Brief: Change every "location" in the rows below to "position", and write the lines out again with nothing else altered.

Stored records:
»»

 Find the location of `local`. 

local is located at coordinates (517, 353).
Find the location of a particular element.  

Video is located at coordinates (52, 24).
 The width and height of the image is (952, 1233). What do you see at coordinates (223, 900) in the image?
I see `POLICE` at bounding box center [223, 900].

««

Correct output:
 Find the position of `local`. 

local is located at coordinates (517, 353).
Find the position of a particular element.  

Video is located at coordinates (52, 24).
 The width and height of the image is (952, 1233). What do you see at coordinates (223, 900) in the image?
I see `POLICE` at bounding box center [223, 900].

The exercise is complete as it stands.